= Beginning of Section =

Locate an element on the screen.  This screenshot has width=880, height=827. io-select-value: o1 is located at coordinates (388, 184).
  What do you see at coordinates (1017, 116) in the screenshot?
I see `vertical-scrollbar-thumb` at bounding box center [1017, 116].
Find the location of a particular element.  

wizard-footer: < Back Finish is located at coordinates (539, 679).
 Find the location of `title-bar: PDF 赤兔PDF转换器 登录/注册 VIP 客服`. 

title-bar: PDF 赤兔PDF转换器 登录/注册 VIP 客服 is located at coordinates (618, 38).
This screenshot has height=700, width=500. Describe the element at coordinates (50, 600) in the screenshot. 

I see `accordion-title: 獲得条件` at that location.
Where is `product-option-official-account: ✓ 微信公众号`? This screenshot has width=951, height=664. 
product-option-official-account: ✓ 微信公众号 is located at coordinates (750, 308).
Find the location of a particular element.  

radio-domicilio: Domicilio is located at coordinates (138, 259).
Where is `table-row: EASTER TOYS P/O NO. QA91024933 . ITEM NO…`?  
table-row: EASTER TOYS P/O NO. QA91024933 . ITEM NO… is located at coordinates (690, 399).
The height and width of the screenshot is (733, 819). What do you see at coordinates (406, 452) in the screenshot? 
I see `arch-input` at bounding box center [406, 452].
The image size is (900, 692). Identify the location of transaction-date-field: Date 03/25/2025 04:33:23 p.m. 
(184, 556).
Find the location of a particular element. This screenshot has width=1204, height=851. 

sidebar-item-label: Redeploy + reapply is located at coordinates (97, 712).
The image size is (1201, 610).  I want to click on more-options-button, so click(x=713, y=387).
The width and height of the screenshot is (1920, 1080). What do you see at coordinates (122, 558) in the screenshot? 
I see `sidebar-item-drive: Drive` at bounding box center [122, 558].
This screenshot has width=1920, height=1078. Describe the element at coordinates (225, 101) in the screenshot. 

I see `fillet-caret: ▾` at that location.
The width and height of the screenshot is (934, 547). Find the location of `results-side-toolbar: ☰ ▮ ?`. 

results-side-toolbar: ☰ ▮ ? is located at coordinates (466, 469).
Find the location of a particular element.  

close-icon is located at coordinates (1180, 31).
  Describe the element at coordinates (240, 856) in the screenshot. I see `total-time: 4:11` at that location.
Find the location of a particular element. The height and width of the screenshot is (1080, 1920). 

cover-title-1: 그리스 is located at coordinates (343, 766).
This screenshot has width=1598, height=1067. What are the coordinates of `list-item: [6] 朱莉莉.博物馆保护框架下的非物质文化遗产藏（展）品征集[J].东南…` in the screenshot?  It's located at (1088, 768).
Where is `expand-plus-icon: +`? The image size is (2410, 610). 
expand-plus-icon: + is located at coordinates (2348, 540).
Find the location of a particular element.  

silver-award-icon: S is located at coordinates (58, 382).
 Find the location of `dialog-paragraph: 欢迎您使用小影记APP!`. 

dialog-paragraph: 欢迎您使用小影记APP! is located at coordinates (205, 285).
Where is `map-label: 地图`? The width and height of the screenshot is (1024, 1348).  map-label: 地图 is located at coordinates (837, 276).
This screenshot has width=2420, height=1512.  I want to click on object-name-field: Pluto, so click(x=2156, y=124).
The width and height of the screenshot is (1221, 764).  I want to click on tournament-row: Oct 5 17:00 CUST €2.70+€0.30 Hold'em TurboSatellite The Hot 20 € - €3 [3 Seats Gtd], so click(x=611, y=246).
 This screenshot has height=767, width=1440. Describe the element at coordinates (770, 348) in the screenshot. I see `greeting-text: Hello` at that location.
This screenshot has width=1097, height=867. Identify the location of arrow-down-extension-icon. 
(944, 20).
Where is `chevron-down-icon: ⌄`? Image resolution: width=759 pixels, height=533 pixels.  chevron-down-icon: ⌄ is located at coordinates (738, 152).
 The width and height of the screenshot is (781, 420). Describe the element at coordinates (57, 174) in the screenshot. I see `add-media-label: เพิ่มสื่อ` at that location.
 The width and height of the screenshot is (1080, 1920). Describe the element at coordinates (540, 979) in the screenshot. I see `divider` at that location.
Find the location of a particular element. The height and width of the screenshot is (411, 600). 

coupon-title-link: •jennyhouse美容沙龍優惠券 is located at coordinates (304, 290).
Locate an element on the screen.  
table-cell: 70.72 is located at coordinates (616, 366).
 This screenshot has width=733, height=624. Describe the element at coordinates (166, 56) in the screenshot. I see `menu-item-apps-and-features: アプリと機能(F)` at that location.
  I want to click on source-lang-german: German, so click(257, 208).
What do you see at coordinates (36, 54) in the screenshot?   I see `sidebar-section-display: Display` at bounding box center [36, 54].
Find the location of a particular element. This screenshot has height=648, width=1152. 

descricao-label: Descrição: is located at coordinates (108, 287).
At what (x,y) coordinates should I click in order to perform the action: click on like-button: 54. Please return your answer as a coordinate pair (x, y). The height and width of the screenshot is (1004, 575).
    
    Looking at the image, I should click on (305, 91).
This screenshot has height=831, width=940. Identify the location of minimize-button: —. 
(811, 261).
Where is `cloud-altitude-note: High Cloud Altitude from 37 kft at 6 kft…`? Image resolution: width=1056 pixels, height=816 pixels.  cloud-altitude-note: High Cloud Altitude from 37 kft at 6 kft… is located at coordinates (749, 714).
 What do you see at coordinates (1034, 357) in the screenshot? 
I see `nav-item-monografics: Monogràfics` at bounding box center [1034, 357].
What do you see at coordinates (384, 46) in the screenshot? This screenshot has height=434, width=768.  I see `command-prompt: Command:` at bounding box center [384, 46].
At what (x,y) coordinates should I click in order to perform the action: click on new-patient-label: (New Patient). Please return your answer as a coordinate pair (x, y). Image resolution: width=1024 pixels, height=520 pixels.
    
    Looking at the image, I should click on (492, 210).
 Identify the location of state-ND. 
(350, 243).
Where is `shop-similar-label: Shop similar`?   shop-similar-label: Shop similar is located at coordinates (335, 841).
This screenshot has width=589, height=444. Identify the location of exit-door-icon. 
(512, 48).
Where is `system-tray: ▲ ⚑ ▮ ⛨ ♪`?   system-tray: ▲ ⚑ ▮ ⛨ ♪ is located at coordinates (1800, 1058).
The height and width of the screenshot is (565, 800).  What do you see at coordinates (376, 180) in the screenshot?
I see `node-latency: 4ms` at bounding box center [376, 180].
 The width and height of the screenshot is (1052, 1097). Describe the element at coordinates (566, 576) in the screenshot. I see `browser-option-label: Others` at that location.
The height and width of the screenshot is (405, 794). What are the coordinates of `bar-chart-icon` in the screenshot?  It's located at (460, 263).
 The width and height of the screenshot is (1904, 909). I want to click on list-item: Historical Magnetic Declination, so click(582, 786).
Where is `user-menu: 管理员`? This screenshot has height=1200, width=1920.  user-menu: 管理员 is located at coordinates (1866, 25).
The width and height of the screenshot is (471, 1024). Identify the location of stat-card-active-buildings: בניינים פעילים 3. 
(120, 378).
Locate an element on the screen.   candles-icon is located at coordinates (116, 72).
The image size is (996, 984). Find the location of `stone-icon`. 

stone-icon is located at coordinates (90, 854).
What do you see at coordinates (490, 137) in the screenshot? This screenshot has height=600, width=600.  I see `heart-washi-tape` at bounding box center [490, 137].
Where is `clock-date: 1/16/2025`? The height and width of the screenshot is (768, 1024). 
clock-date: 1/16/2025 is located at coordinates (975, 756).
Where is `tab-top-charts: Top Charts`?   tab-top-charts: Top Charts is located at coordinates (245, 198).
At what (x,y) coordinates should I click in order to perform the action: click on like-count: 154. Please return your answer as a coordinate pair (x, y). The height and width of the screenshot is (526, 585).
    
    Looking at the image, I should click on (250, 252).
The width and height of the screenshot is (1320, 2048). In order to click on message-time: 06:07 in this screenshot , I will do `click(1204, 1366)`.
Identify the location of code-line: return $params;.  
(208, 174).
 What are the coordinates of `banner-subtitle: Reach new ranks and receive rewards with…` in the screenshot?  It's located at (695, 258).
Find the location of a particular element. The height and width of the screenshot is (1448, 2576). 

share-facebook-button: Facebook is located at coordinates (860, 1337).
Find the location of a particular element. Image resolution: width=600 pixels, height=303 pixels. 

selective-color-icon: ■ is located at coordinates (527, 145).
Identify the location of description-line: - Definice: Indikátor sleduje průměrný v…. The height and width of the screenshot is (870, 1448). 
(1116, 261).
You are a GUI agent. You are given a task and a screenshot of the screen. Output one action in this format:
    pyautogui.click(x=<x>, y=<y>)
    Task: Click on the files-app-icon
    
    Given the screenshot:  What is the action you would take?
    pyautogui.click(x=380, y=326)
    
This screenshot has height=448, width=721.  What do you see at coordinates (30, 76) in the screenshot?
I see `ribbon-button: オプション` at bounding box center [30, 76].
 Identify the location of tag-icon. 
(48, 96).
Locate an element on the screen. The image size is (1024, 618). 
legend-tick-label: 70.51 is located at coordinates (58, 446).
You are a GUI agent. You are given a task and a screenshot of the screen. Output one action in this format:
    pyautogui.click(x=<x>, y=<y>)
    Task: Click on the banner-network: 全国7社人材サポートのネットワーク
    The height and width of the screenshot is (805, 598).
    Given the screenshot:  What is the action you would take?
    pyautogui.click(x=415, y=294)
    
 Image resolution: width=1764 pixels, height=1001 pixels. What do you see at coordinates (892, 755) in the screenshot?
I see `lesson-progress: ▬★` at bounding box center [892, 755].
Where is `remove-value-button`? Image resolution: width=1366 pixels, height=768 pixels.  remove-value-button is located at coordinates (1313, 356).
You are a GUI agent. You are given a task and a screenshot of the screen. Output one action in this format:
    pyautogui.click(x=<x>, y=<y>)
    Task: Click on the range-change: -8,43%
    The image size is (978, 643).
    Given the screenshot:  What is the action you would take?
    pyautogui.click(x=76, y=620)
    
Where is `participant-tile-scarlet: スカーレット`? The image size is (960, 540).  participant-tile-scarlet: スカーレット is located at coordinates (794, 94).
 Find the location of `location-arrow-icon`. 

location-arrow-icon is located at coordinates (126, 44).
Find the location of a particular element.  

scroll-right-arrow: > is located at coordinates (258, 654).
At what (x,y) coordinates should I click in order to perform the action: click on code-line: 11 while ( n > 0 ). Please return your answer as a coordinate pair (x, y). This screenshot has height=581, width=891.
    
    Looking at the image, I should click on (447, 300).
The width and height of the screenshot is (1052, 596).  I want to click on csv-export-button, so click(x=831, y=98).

= End of Section =

:: About this exercise ::
Arrange the lines from the one containing "at (695, 258)." up to and including the one containing "(1116, 261)." as a JSON list of strings, one string per line, leaving out blank lines.

:: Answer below ::
[
  " What are the coordinates of `banner-subtitle: Reach new ranks and receive rewards with…` in the screenshot?  It's located at (695, 258).",
  "Find the location of a particular element. The height and width of the screenshot is (1448, 2576). ",
  "share-facebook-button: Facebook is located at coordinates (860, 1337).",
  "Find the location of a particular element. Image resolution: width=600 pixels, height=303 pixels. ",
  "selective-color-icon: ■ is located at coordinates (527, 145).",
  "Identify the location of description-line: - Definice: Indikátor sleduje průměrný v…. The height and width of the screenshot is (870, 1448). ",
  "(1116, 261)."
]